Data records:
:::

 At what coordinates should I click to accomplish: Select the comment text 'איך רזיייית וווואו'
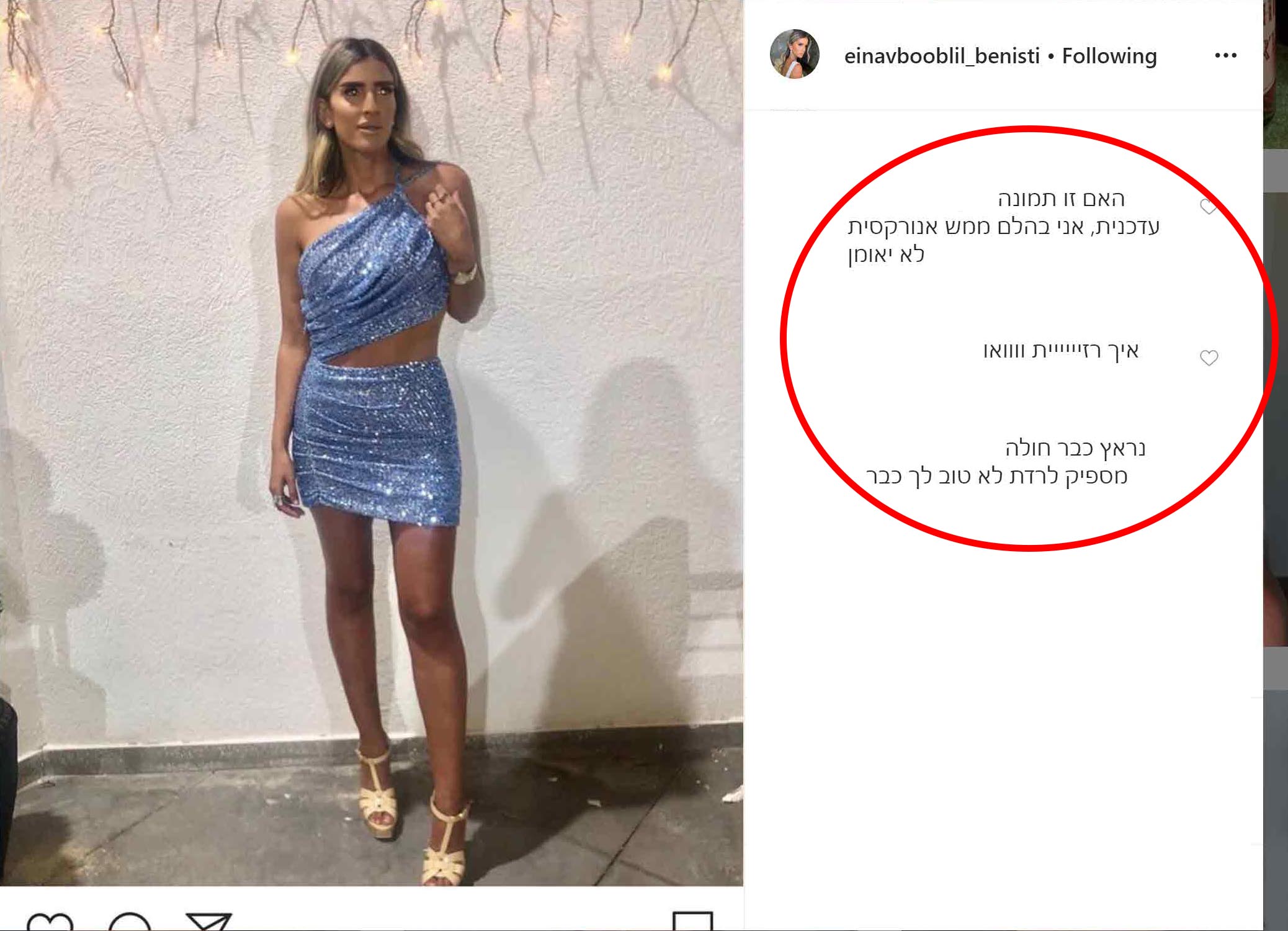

:::

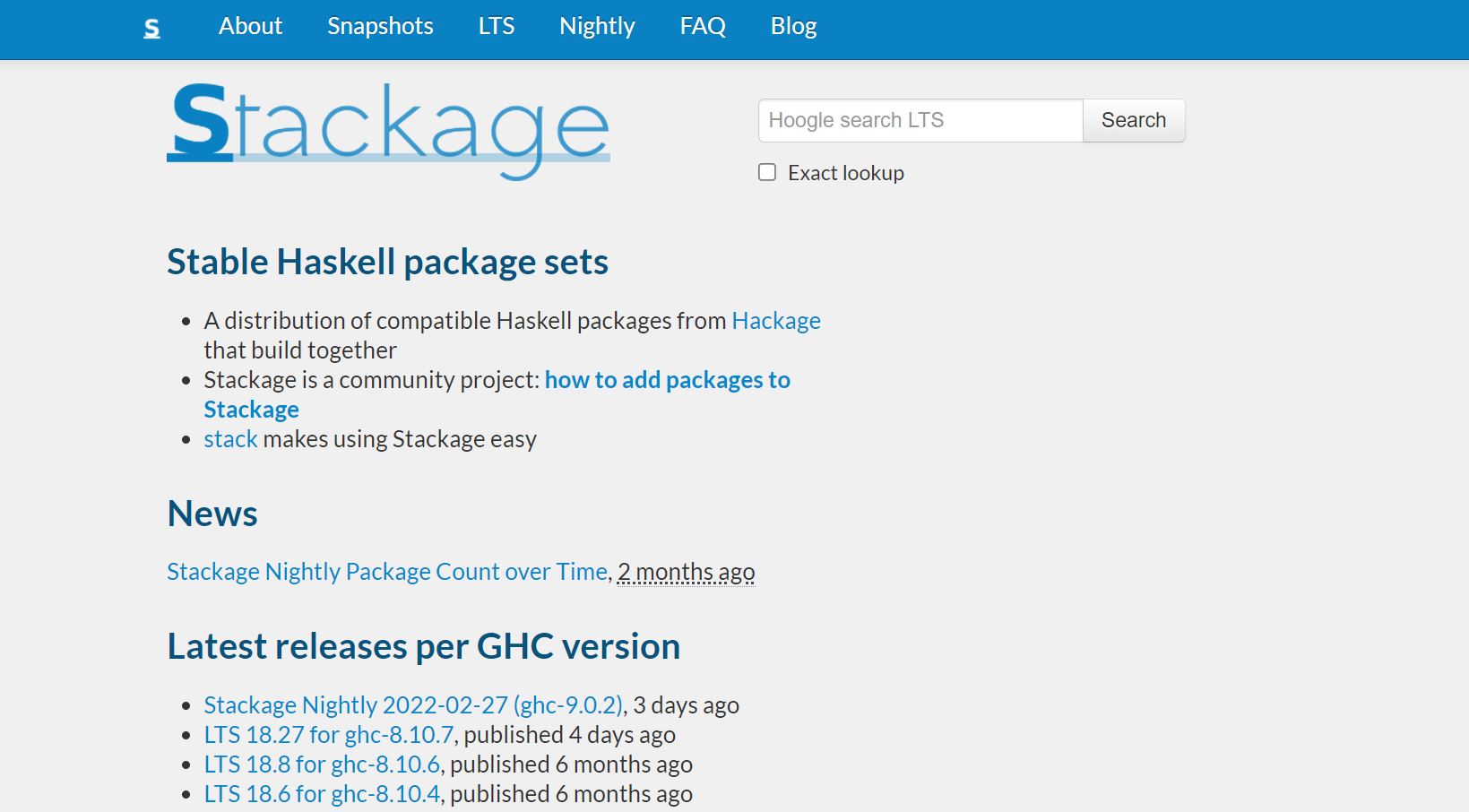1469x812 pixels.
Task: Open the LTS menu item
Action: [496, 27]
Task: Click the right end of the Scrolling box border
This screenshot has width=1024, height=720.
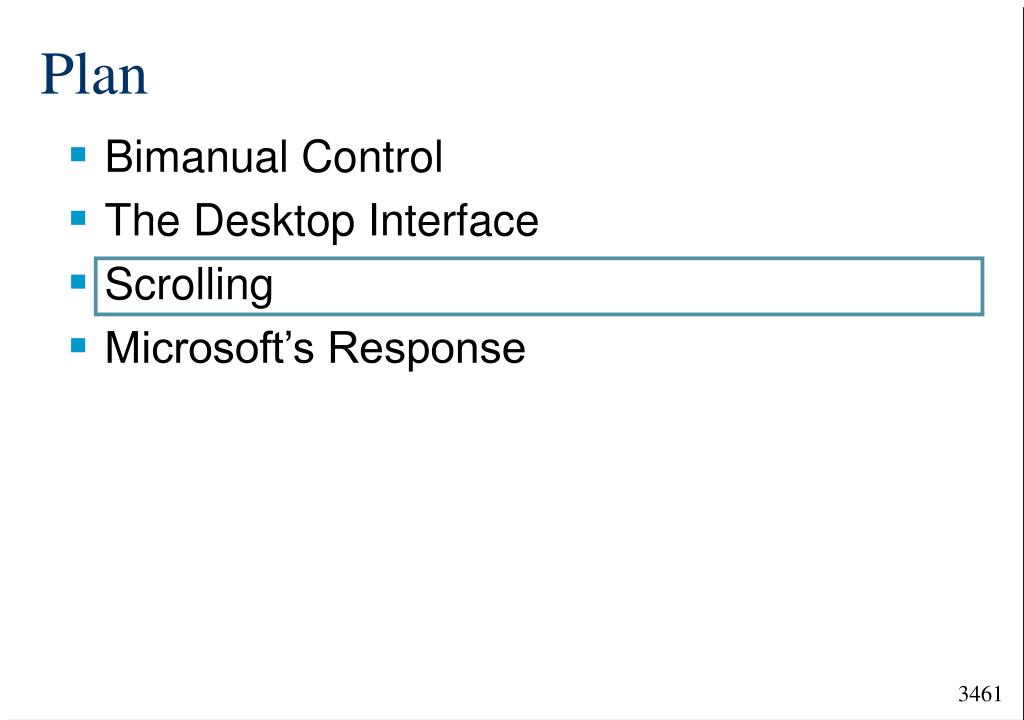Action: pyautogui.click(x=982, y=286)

:::

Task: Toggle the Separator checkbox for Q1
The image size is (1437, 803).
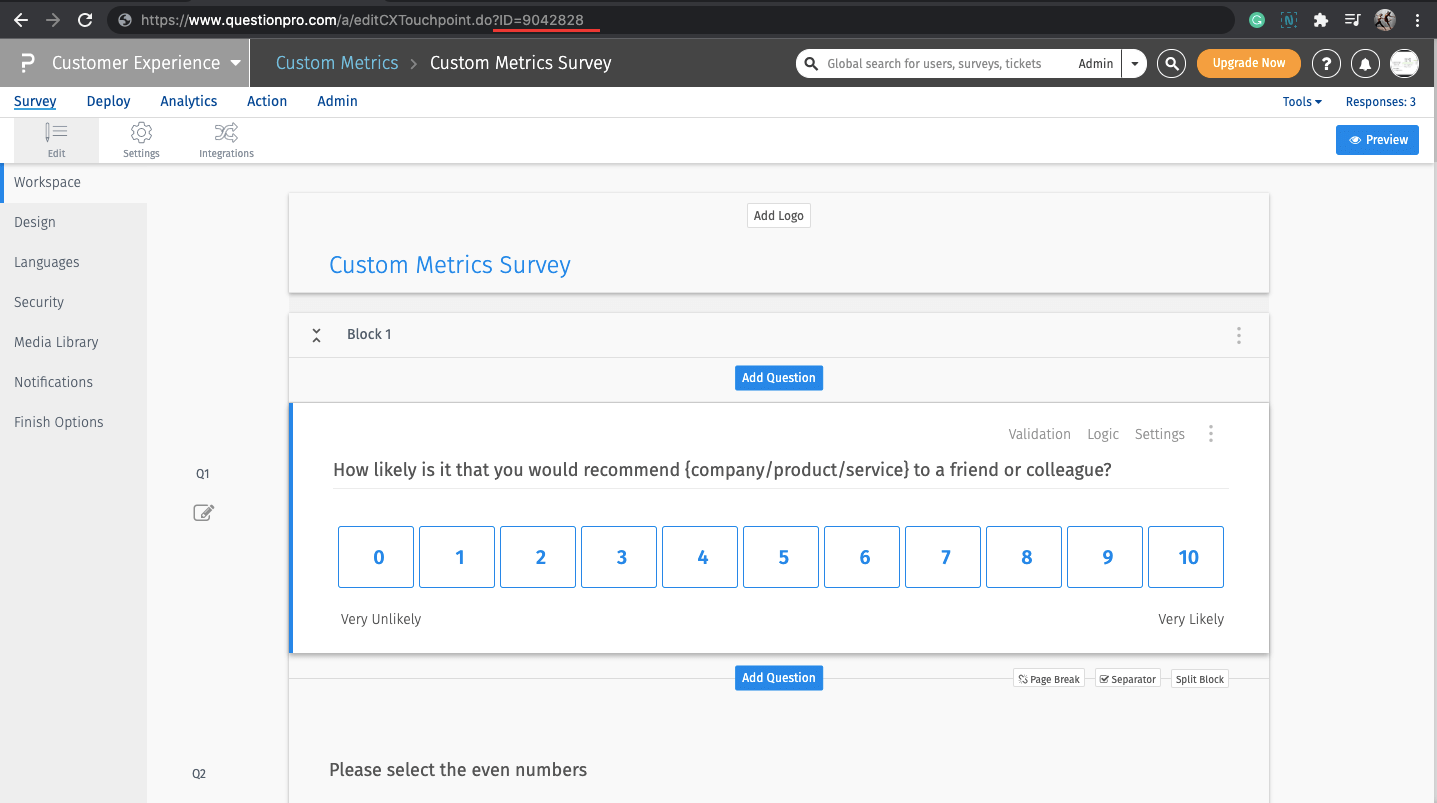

:::

Objective: Pick out every line in the entries above that contains the word "Task", and treat uppercase and lowercase as different.

The reply:
Task: Open the LTS menu item
Task: Click the right end of the Scrolling box border
Task: Toggle the Separator checkbox for Q1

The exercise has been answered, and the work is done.